Primary Retrieval Role
The five PRR types, how to diagnose a mixed-role page, and what to do when the classification seems wrong.
What primary retrieval role means
Every page has a structural role in the retrieval ecosystem: the job it does for the reader. ContentGrapher classifies this role before running the concept analysis, because the required concept structure depends on what the page is for.
A page trying to do two jobs at once produces a diluted signal. An AI system retrieving "how to do X" will prefer a focused guide over a page that mixes explanation, step-by-step instructions, and a product pitch.
The five roles
Explain — defines or explains what something is. The reader is building understanding. Required concepts are definitions, relationships, mechanisms, and examples. Example: "What is transformer architecture?"
Guide — procedural how-to execution. The reader is completing a task. Required concepts are steps, prerequisites, decision points, and failure modes. Example: "How to fine-tune a language model."
Compare — X vs. Y, alternatives, trade-offs. The reader is evaluating options. Required concepts are evaluation criteria, trade-offs, use-case fit, and when each option applies. Example: "RAG vs. fine-tuning: when to use each."
Evaluate — is X right for me, best X for Y. The reader is assessing fit for their situation. Required concepts are fit criteria, constraints, decision signals, and alternatives for non-fits. Example: "Is vector search right for my use case?"
Convert — transactional, drives a next step. The reader is taking action. Required concepts are the value proposition, trust signals, objection handling, and a clear action path.
How the roles connect
The five roles map a reader's progression through a topic: from understanding what something is (Explain), to doing it (Guide), to comparing options (Compare), to assessing fit (Evaluate), to taking action (Convert). This ordering is why scope decisions matter across pages — a concept that belongs to a later stage in this progression often becomes adjacent on an earlier-stage page, because it requires a different kind of explanation than the page's primary role allows.
A well-structured content set routes the reader through these stages via explicit links between focused pages, rather than trying to serve multiple stages on one page.
How to diagnose a mixed-role page
The clearest signal of a mixed-role page is in the boundary classifications: look for adjacent or excluded concepts that belong to a different structural role. If your explain-page has several adjacent concepts that are procedural steps (guide-role content), those are scope problems, not coverage gaps.
A low coverage score alongside an accurate PRR classification usually indicates content gaps within that role, not role mixing.

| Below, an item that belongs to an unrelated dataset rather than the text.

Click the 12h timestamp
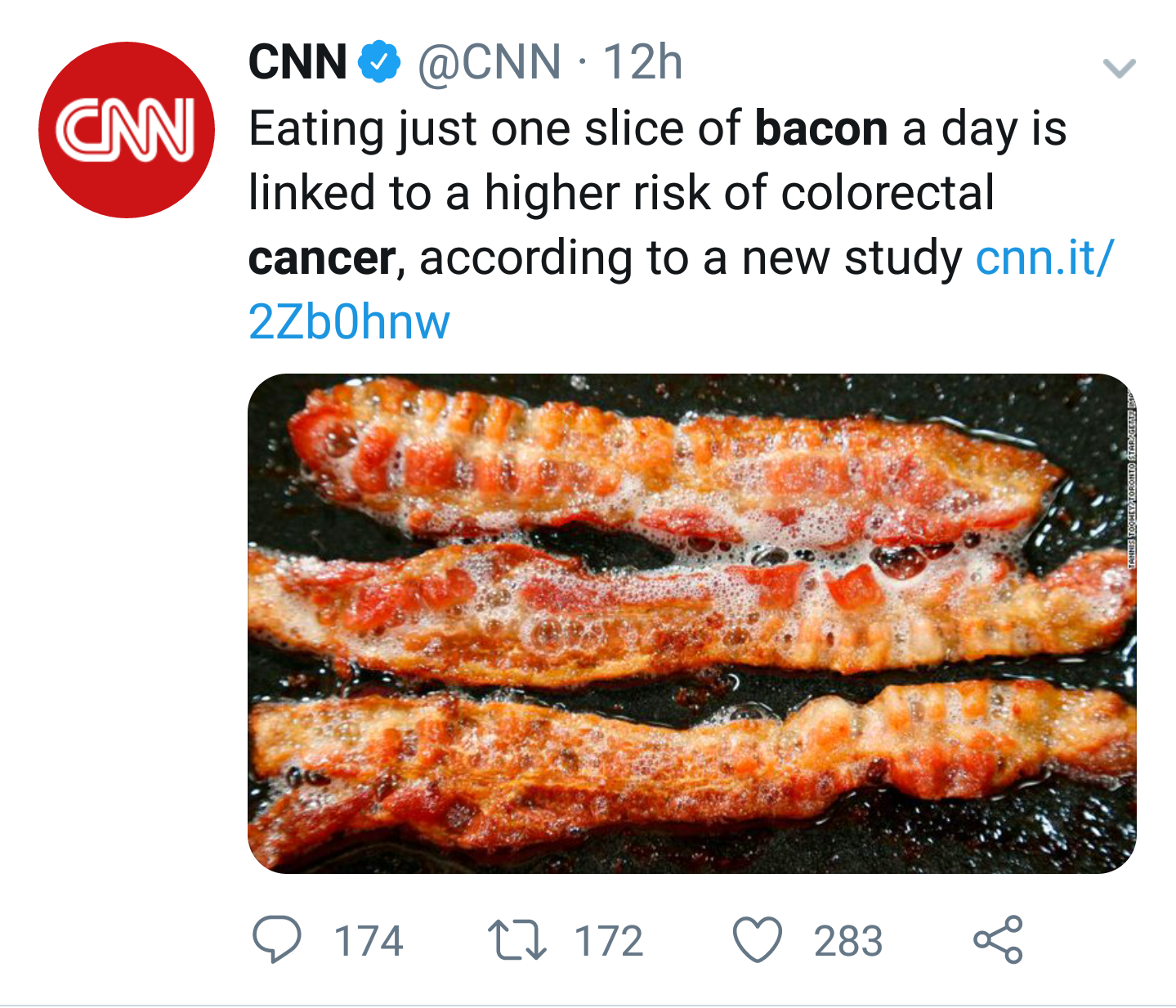tap(642, 62)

Role mixing and content gaps are different problems. Role mixing shows up in the boundary classifications. Content gaps show up in the writing brief.
What to do with a mixed-role page
Separate the roles into dedicated pages and link between them. A user who understands the concept (explain page) should be able to follow a link to the guide. A user who completes the guide should be able to link to the evaluation page.

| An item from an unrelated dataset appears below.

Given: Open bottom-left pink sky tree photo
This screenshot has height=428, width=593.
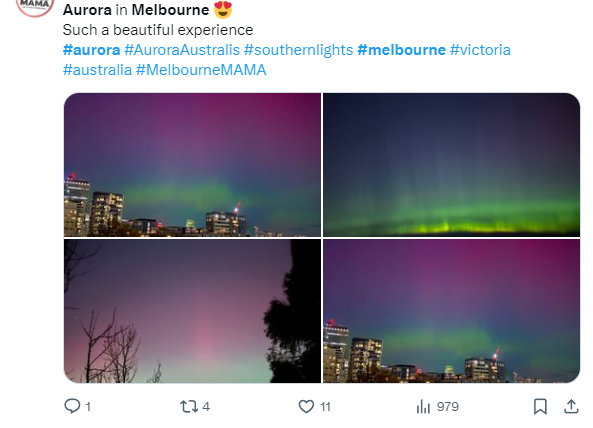Looking at the screenshot, I should (192, 311).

If separation is not practical, decide which role is primary and demote the secondary role to a brief mention with a link to the dedicated page. Do not try to serve both roles equally.
How confident is the classification
ContentGrapher produces a confidence score for each PRR classification, visible in the analysis header. A high-confidence classification means the page's concept structure clearly pointed to one role. A low-confidence classification means the content is less clearly structured around a single role — often a sign that role mixing is already present.
If confidence is low, inspect your concept list for adjacent or excluded concepts that belong to a different structural role. That is usually where the ambiguity is coming from.
If the classification seems wrong
First, check the primary topic (anchor) that ContentGrapher detected — an incorrect anchor produces an incorrect PRR. The anchor is editable in the analysis header. Correcting it and re-analyzing will produce a new classification.
If the anchor is correct but the PRR still seems wrong, the classification reflects the structural role ContentGrapher detected from the actual content mix, not the intended purpose. The concept distribution, not the title or intent, drives the classification.
To change the PRR, change the content structure: reduce or remove content that belongs to a different structural role, then re-analyze. See Boundary Classifications to understand which concepts are creating the role conflict.